Work instruction:
Nothing but the records themselves, exactly as written and free of pictures, should appear in your response.
*** Material for this exercise Section Begins ***
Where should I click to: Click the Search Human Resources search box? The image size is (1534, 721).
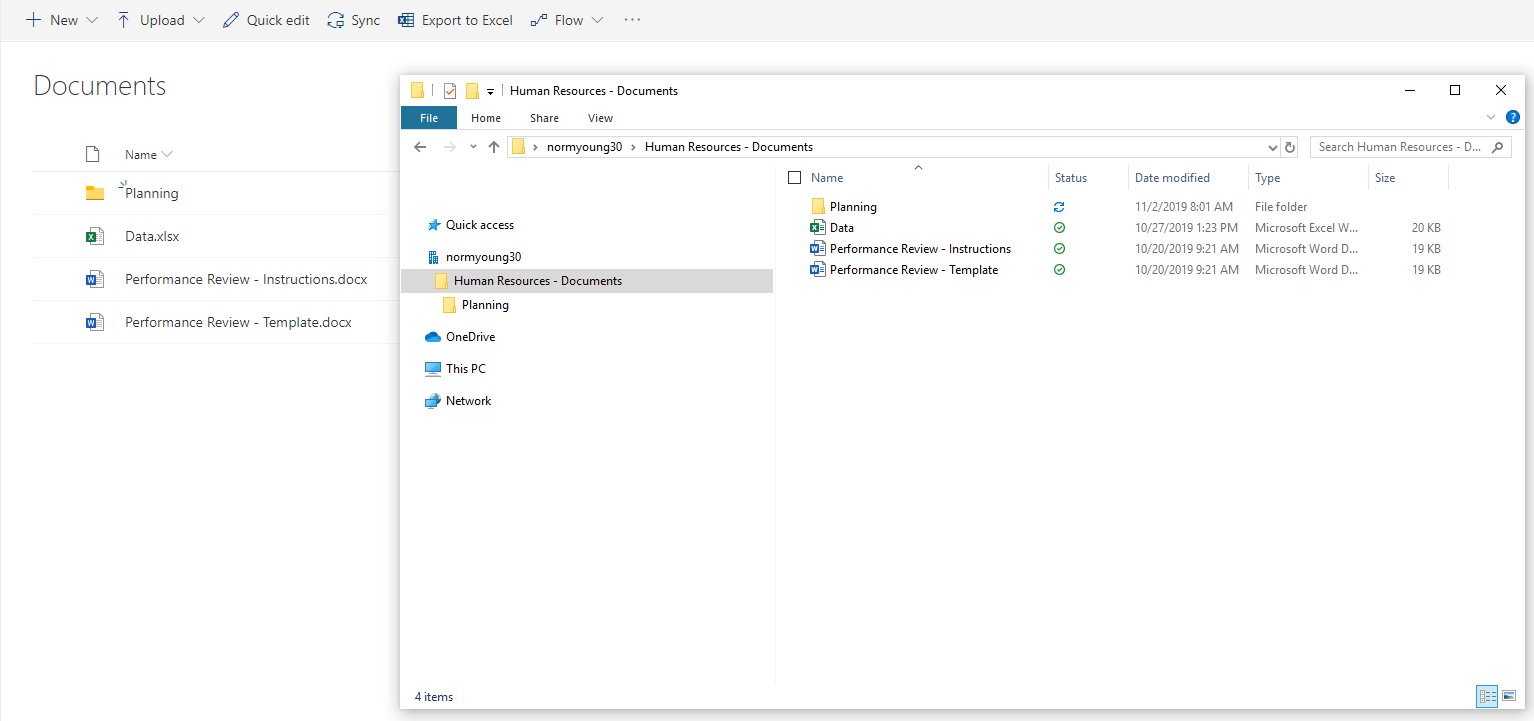tap(1400, 147)
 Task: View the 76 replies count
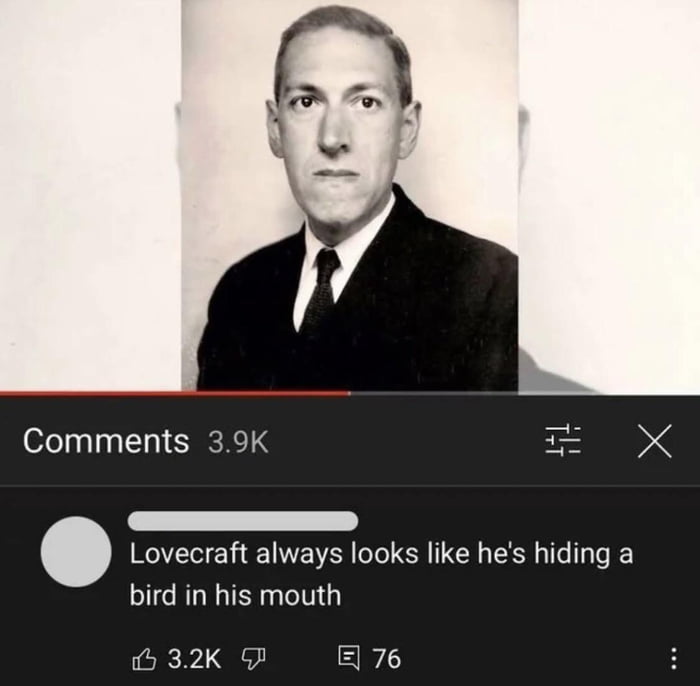point(387,659)
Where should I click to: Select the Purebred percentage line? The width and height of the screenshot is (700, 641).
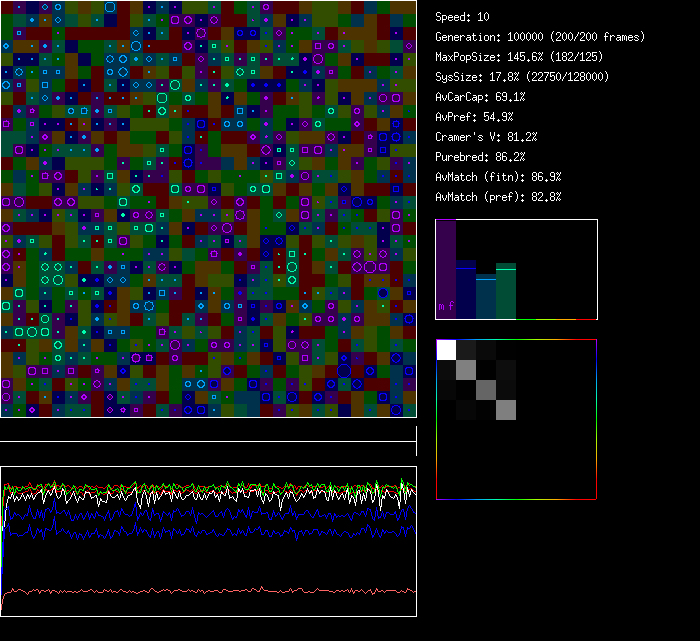pos(481,157)
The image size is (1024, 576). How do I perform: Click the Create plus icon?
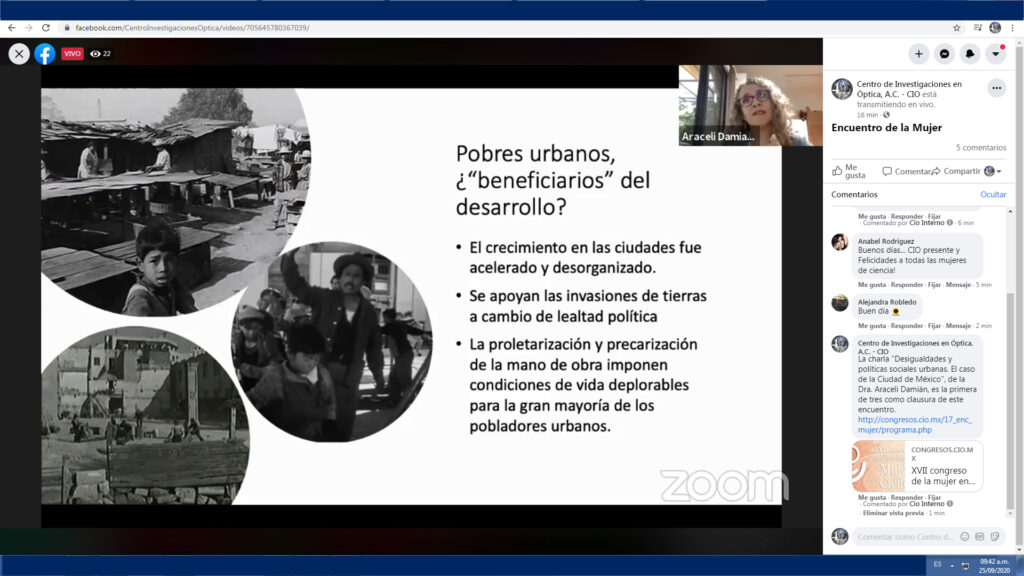[919, 54]
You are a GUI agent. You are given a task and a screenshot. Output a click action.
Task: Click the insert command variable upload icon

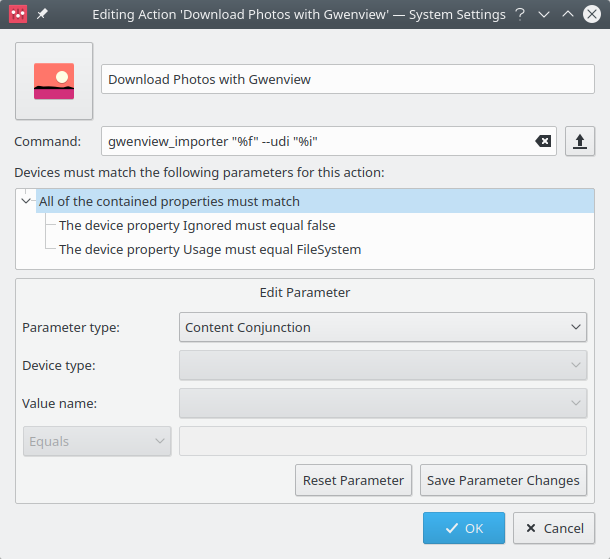click(x=580, y=141)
*** Material for this exercise Section Ends ***
Answer space:
Where should I click to: Click the Search Human Resources search box? The image size is (1534, 721).
tap(1400, 147)
 Task: View the 76 replies count
point(387,659)
Where should I click to: Select the Purebred percentage line? The width and height of the screenshot is (700, 641).
pos(481,157)
The image size is (1024, 576). How do I perform: Click the Create plus icon?
[919, 54]
You are a GUI agent. You are given a task and a screenshot. Output a click action.
Task: Click the insert command variable upload icon

click(x=580, y=141)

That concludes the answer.